Bir yılda daha fazla yapılması gereken her şeye rağmen, her geçen gün yeni bir konu / ders vermek zorunda olan öğretmenler, her zaman "geride" hissediyor. Bu baskı öğretmenleri ve öğrencileri zorluyor. Finlandiya'da öğretmenlerin ekstra zamana ihtiyacı olmaz çünkü hali hazırda zamanları hep vardır. Bu konuyu daha yakından inceliyorlar ve bir yıl içinde matematiğin varlığındaki her konuyu biraz geride bırakıyorlarsa panik yapmıyorlar.
Ayrıca, öğrencilerin haftada birkaç kez matematik dersi vardır. Hatta tatillerden sonra haftada bir kez matematik dersi görüyorlar. Bu zaman sınavlar için nasıl yetecek? Ama gerçek şu ki ortada sınav yok. Acele etmeye gerek yok. Öğrenciler, yeni bir konuyla zorlanmadan önce materyali gerçekten anlamaya başlarlar. Bir öğretmen bir ders kitabında bir beş haftalık not dönemi için çok fazla konu olduğunu söylediğinde dünya ve Türkiye müfredatı karşılaştırıldığında. Ortada bize göre hiç de fazla ders yok. Neden bu kadar hızlı öğrenmeleri için çocuklarımızı zorluyoruz? Stresli olmalarına şaşmamalı!
Daha Az Ödev = Daha Fazla Katılım
OECD'ye göre, Finlandiya'daki öğrencilerin dünyadaki en az ödeve sahip olduğu gözüküyor. Öğrenciler günde en fazla bir saat harcayacakları ödevlere sahip oluyorlar. Finlandiya öğrencileri genellikle dışarıdan öğretmen veya ders almazlar. Finlandiya'daki öğrencilerin başarılarını saatlerce ek / dışarıdan öğretim aldıkları yüksek performans gösteren Asya ülkelerinden daha yüksek olduğunu fark ettiğinizde, bu durum özellikle büyük bir şaşkınlık yaratıyor. Finlandiya'daki öğrenciler işi sınıfta tamamlıyorlar ve öğretmenler öğrencilerin okulda yapabileceklerini yeterli buluyor. Yine de, onlara bir beceri öğrenmeleri için gerekli olanın ötesinde bir şey yapmak için baskı yoktur. Genellikle görevler açık uçludur. Yine de, öğrenciler bu konuda tercihlerini ders çalışmaktan yöne kullanıyor. Yapacakları tercihi bir şey verildiğinde öğrencilerin ülkemizde ve dünyada yapmamayı tercih ettiğini görüyoruz.
Daha Az Öğrenci = Daha Fazla Bireysel Dikkat
Bu açıktır. Daha az öğrenciniz varsa, onlara öğrenmeleri için gereken ilgi ve dikkati verebilirsiniz. Bir Finlandiya öğretmeni, günde yaklaşık 3-4 dersi 20 öğrencilik sınıflara ders veriyor; bu nedenle, günde 60 ila 80 öğrenci görecek. Ülkemize ve dünyamıza baktığımızda bu sayı en iyi ihtimalle 100-120 bandında gerçekleşiyor.
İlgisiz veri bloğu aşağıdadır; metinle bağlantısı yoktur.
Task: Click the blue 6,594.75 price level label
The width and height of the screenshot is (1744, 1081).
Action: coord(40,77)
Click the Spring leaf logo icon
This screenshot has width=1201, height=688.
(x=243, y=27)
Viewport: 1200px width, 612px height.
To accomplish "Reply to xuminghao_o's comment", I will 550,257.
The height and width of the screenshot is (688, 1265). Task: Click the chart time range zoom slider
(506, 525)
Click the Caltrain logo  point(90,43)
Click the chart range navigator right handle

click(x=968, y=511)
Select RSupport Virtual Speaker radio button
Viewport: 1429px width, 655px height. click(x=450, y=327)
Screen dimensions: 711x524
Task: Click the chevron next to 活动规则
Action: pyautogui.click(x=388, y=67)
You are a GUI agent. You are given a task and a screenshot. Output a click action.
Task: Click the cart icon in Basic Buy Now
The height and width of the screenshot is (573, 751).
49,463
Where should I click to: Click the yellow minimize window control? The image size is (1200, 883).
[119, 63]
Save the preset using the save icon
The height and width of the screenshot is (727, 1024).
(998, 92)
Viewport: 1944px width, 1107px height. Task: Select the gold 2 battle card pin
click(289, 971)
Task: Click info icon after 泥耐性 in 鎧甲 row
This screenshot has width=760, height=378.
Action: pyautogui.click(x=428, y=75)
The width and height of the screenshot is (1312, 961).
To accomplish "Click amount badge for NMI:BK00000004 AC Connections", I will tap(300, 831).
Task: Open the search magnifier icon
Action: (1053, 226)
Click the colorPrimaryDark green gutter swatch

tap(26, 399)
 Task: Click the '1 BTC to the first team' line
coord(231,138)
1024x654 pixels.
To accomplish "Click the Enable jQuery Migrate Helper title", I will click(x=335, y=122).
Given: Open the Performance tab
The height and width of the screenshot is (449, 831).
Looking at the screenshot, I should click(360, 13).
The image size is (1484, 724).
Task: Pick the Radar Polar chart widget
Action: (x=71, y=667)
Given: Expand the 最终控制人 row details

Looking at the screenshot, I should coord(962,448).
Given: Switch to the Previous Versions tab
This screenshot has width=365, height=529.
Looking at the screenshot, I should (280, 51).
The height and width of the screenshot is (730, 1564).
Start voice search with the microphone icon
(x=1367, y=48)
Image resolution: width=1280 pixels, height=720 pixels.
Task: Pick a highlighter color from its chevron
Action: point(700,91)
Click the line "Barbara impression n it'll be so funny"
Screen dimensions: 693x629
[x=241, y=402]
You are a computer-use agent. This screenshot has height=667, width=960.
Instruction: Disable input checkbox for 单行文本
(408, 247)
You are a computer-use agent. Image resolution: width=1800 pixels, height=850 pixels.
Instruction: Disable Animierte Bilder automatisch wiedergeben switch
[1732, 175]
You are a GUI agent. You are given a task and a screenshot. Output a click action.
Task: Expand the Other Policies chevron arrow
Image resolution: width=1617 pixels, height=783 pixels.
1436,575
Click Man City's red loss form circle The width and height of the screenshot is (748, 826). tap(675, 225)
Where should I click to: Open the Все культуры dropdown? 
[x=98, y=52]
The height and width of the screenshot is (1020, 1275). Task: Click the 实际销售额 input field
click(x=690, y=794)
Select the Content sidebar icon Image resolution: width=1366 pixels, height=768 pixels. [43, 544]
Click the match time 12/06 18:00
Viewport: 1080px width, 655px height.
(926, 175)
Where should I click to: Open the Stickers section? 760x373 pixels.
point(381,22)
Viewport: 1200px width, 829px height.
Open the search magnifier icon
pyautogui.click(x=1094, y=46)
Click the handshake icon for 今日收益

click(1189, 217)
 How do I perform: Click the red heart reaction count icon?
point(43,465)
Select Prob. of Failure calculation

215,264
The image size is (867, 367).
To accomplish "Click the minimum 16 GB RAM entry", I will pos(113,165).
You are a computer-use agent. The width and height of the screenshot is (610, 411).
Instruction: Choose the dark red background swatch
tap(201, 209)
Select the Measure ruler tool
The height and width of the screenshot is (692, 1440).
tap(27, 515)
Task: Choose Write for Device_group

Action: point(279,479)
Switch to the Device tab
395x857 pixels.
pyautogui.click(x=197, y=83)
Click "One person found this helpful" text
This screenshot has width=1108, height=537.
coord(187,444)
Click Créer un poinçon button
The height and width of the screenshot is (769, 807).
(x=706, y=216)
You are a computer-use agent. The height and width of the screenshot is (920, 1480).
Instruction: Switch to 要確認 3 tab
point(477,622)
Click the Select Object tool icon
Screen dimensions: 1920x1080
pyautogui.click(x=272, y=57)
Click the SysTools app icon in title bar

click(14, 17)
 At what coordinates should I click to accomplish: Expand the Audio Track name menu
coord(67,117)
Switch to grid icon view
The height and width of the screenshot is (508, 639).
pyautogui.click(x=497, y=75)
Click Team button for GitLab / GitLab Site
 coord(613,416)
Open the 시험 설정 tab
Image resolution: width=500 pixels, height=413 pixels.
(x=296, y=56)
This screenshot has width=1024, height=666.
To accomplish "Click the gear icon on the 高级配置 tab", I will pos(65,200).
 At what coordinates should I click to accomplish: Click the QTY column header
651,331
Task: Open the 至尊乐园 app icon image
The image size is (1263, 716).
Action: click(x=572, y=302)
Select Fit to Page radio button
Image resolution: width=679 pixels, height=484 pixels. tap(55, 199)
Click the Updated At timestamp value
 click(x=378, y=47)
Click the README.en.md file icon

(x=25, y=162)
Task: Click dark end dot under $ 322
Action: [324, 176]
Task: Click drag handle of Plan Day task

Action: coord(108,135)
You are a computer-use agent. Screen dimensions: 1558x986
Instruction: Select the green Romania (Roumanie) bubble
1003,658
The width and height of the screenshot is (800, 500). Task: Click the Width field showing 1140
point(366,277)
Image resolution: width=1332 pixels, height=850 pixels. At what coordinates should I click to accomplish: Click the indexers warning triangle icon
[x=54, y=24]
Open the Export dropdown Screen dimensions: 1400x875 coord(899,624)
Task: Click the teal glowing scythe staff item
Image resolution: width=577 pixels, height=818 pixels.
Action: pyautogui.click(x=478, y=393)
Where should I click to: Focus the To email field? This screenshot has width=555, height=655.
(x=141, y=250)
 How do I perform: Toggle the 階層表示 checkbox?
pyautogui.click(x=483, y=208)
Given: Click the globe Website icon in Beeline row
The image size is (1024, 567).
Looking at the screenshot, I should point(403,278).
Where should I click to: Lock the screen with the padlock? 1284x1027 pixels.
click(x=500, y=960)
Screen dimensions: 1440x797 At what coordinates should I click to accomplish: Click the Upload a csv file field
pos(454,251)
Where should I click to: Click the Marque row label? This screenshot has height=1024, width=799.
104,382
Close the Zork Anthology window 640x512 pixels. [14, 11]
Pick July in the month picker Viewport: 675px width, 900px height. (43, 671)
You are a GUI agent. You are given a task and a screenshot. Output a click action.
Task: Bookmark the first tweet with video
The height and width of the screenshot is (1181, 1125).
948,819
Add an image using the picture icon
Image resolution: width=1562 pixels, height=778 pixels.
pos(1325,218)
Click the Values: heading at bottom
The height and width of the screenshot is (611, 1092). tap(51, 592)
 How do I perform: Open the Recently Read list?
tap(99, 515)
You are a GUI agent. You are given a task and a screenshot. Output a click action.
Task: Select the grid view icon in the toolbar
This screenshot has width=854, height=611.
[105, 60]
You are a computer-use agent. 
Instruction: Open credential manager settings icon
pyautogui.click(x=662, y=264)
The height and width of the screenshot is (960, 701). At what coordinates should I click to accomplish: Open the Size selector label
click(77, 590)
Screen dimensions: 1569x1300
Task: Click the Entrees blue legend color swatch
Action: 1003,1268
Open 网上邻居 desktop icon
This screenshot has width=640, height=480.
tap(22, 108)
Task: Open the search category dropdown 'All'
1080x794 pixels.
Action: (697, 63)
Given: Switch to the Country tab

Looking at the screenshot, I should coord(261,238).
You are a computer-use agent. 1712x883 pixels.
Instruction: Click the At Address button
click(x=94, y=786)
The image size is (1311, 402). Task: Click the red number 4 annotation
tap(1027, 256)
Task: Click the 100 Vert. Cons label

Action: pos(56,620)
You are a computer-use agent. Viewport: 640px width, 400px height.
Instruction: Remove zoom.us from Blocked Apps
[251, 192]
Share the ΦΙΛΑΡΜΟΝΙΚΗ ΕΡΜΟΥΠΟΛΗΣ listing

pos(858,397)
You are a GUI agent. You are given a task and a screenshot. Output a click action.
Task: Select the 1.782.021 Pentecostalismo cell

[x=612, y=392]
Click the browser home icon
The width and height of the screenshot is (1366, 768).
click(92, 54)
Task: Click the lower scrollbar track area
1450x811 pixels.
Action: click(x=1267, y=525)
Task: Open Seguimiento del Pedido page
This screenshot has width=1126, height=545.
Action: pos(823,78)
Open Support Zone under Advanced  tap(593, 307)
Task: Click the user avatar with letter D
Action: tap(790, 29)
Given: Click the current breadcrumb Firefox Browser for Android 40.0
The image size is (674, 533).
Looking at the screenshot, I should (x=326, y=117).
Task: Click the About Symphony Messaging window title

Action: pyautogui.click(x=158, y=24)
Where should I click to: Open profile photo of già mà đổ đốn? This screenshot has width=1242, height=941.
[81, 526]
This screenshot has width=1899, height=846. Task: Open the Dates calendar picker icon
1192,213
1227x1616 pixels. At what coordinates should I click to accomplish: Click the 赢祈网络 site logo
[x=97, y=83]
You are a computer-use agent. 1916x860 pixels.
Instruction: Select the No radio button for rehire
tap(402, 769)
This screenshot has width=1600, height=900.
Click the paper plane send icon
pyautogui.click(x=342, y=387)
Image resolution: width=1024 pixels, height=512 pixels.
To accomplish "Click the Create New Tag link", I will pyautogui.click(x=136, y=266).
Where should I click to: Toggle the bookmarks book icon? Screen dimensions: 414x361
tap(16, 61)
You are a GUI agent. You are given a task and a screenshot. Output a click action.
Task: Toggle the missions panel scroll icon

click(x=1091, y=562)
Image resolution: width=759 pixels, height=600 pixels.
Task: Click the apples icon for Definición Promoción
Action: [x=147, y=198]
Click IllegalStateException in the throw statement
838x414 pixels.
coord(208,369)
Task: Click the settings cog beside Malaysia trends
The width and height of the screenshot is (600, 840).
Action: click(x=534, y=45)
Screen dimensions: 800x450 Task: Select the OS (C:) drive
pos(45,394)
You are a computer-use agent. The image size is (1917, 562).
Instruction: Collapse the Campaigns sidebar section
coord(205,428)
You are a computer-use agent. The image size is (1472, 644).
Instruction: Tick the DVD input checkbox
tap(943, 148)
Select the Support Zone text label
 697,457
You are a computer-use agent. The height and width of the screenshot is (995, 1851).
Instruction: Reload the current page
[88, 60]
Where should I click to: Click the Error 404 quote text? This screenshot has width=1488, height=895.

Daha Az Kural = Daha Fazla Güven
Güven, bu bütün sistemin anahtarıdır. Onlarca kural koymak, sınav yapmak yerine sisteme güven yeterlidir. Toplum, okullarda iyi öğretmenlere güvenir. Okullar, öğretmenlere yüksek eğitim görmüş bireyler olduklarına inanmakta ve böylelikle kendilerine en iyi sınıf ortamı yaratma özgürlüğü sağlamaktadır. Ebeveyn, öğretmenlerine, çocuklarının öğrenmesine ve gelişmesine yardımcı olacak kararlar vermesine güvenmektedir. Öğretmenler, öğrencilerin çalışmasını ve öğrenme uğruna isterler. Öğrenciler, öğretmenlere, başarılı olmak için ihtiyaç duydukları araçları vermelerini isterler. Toplum, sisteme güvenir ve eğitime hak ettiği saygıyı verir. İşe yarıyor ve karmaşık değil. Finlandiya bunu anladı ve başardı.